*** RECORDS SUPPLIED
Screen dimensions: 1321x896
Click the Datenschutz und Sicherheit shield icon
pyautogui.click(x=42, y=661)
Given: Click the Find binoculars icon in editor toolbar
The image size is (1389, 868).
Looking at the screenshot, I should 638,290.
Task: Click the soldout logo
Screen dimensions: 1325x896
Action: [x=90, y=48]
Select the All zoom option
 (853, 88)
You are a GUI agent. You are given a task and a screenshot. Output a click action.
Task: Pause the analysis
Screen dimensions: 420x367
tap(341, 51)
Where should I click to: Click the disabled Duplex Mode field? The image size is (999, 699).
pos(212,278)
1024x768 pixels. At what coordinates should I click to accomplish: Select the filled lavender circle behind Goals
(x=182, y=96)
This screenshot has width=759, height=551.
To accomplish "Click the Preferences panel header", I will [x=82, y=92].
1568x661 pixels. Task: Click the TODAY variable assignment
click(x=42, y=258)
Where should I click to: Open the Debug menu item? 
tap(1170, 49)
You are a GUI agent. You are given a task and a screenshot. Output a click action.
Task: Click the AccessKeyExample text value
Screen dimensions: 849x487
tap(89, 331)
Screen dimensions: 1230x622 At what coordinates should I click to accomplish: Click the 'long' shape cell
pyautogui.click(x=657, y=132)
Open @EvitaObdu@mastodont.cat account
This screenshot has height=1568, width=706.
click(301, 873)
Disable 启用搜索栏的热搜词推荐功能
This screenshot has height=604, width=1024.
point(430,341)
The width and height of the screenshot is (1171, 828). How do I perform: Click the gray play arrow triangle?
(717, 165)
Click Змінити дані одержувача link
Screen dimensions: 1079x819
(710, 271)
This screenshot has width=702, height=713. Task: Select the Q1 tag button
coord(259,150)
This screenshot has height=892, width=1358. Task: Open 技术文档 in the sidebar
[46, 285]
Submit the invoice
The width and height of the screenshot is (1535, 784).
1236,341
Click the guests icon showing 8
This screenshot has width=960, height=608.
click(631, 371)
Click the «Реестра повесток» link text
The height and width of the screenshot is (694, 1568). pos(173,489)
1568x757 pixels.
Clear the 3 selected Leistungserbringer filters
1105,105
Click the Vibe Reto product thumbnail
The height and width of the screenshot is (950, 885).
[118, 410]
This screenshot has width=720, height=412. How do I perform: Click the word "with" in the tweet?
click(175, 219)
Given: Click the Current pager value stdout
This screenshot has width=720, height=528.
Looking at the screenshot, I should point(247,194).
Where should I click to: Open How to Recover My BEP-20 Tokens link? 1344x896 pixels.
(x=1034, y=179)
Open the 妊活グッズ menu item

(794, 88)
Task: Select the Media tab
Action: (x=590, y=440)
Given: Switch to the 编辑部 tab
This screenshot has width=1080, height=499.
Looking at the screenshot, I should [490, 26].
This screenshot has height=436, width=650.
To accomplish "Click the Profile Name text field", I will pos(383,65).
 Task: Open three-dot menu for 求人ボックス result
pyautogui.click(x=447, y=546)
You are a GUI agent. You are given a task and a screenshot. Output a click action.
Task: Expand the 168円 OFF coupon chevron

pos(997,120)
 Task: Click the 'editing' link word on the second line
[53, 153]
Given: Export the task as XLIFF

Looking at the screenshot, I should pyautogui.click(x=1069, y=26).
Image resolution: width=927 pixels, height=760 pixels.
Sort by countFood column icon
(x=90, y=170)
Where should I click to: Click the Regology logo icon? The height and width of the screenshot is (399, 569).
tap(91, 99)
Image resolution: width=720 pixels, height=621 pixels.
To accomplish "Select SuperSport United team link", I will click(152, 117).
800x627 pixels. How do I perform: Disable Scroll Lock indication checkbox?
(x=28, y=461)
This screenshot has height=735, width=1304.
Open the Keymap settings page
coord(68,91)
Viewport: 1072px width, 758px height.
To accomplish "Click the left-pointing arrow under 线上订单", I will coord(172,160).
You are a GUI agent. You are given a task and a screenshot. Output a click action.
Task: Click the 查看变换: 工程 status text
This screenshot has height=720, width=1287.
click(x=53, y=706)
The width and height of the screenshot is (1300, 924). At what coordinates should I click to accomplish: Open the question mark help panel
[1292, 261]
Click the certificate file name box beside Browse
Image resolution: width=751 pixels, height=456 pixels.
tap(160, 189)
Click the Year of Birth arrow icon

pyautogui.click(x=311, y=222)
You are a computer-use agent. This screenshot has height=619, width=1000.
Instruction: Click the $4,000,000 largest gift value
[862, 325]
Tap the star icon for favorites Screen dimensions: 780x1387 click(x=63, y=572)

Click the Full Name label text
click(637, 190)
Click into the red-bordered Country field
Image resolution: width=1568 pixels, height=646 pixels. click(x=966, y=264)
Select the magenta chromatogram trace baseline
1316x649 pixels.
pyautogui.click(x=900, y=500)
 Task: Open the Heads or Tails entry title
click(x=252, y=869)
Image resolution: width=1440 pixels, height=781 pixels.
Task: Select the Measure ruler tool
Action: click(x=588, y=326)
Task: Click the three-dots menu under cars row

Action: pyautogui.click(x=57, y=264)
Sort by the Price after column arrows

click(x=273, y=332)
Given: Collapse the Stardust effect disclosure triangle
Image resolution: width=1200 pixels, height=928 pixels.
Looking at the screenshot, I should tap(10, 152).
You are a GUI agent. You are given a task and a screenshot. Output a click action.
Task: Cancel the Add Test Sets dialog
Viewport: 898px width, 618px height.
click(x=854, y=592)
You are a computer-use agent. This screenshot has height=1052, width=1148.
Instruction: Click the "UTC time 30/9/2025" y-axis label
******
▸ **TASK BRIEF**: The entire listing above should be returned exactly as written.

▸ **EXERCISE RESPONSE**:
Screen dimensions: 1321x896
Click the Datenschutz und Sicherheit shield icon
pyautogui.click(x=42, y=661)
Given: Click the Find binoculars icon in editor toolbar
The image size is (1389, 868).
Looking at the screenshot, I should 638,290.
Task: Click the soldout logo
Screen dimensions: 1325x896
Action: [x=90, y=48]
Select the All zoom option
 (853, 88)
You are a GUI agent. You are given a task and a screenshot. Output a click action.
Task: Pause the analysis
Screen dimensions: 420x367
tap(341, 51)
Where should I click to: Click the disabled Duplex Mode field? The image size is (999, 699).
pos(212,278)
1024x768 pixels. At what coordinates should I click to accomplish: Select the filled lavender circle behind Goals
(x=182, y=96)
This screenshot has width=759, height=551.
To accomplish "Click the Preferences panel header", I will [x=82, y=92].
1568x661 pixels. Task: Click the TODAY variable assignment
click(x=42, y=258)
Where should I click to: Open the Debug menu item? 
tap(1170, 49)
You are a GUI agent. You are given a task and a screenshot. Output a click action.
Task: Click the AccessKeyExample text value
Screen dimensions: 849x487
tap(89, 331)
Screen dimensions: 1230x622 At what coordinates should I click to accomplish: Click the 'long' shape cell
pyautogui.click(x=657, y=132)
Open @EvitaObdu@mastodont.cat account
This screenshot has height=1568, width=706.
click(301, 873)
Disable 启用搜索栏的热搜词推荐功能
This screenshot has height=604, width=1024.
point(430,341)
The width and height of the screenshot is (1171, 828). How do I perform: Click the gray play arrow triangle?
(717, 165)
Click Змінити дані одержувача link
Screen dimensions: 1079x819
(710, 271)
This screenshot has width=702, height=713. Task: Select the Q1 tag button
coord(259,150)
This screenshot has height=892, width=1358. Task: Open 技术文档 in the sidebar
[46, 285]
Submit the invoice
The width and height of the screenshot is (1535, 784).
1236,341
Click the guests icon showing 8
This screenshot has width=960, height=608.
click(631, 371)
Click the «Реестра повесток» link text
The height and width of the screenshot is (694, 1568). pos(173,489)
1568x757 pixels.
Clear the 3 selected Leistungserbringer filters
1105,105
Click the Vibe Reto product thumbnail
The height and width of the screenshot is (950, 885).
[118, 410]
This screenshot has width=720, height=412. How do I perform: Click the word "with" in the tweet?
click(175, 219)
Given: Click the Current pager value stdout
This screenshot has width=720, height=528.
Looking at the screenshot, I should point(247,194).
Where should I click to: Open How to Recover My BEP-20 Tokens link? 1344x896 pixels.
(x=1034, y=179)
Open the 妊活グッズ menu item

(794, 88)
Task: Select the Media tab
Action: (x=590, y=440)
Given: Switch to the 编辑部 tab
This screenshot has width=1080, height=499.
Looking at the screenshot, I should [490, 26].
This screenshot has height=436, width=650.
To accomplish "Click the Profile Name text field", I will pos(383,65).
 Task: Open three-dot menu for 求人ボックス result
pyautogui.click(x=447, y=546)
You are a GUI agent. You are given a task and a screenshot. Output a click action.
Task: Expand the 168円 OFF coupon chevron

pos(997,120)
 Task: Click the 'editing' link word on the second line
[53, 153]
Given: Export the task as XLIFF

Looking at the screenshot, I should pyautogui.click(x=1069, y=26).
Image resolution: width=927 pixels, height=760 pixels.
Sort by countFood column icon
(x=90, y=170)
Where should I click to: Click the Regology logo icon? The height and width of the screenshot is (399, 569).
tap(91, 99)
Image resolution: width=720 pixels, height=621 pixels.
To accomplish "Select SuperSport United team link", I will click(152, 117).
800x627 pixels. How do I perform: Disable Scroll Lock indication checkbox?
(x=28, y=461)
This screenshot has height=735, width=1304.
Open the Keymap settings page
coord(68,91)
Viewport: 1072px width, 758px height.
To accomplish "Click the left-pointing arrow under 线上订单", I will coord(172,160).
You are a GUI agent. You are given a task and a screenshot. Output a click action.
Task: Click the 查看变换: 工程 status text
This screenshot has height=720, width=1287.
click(x=53, y=706)
The width and height of the screenshot is (1300, 924). At what coordinates should I click to accomplish: Open the question mark help panel
[1292, 261]
Click the certificate file name box beside Browse
Image resolution: width=751 pixels, height=456 pixels.
tap(160, 189)
Click the Year of Birth arrow icon

pyautogui.click(x=311, y=222)
You are a computer-use agent. This screenshot has height=619, width=1000.
Instruction: Click the $4,000,000 largest gift value
[862, 325]
Tap the star icon for favorites Screen dimensions: 780x1387 click(x=63, y=572)

Click the Full Name label text
click(637, 190)
Click into the red-bordered Country field
Image resolution: width=1568 pixels, height=646 pixels. click(x=966, y=264)
Select the magenta chromatogram trace baseline
1316x649 pixels.
pyautogui.click(x=900, y=500)
 Task: Open the Heads or Tails entry title
click(x=252, y=869)
Image resolution: width=1440 pixels, height=781 pixels.
Task: Select the Measure ruler tool
Action: click(x=588, y=326)
Task: Click the three-dots menu under cars row

Action: pyautogui.click(x=57, y=264)
Sort by the Price after column arrows

click(x=273, y=332)
Given: Collapse the Stardust effect disclosure triangle
Image resolution: width=1200 pixels, height=928 pixels.
Looking at the screenshot, I should tap(10, 152).
You are a GUI agent. You are given a task and a screenshot. Output a click action.
Task: Cancel the Add Test Sets dialog
Viewport: 898px width, 618px height.
click(x=854, y=592)
You are a computer-use agent. This screenshot has height=1052, width=1148.
Instruction: Click the "UTC time 30/9/2025" y-axis label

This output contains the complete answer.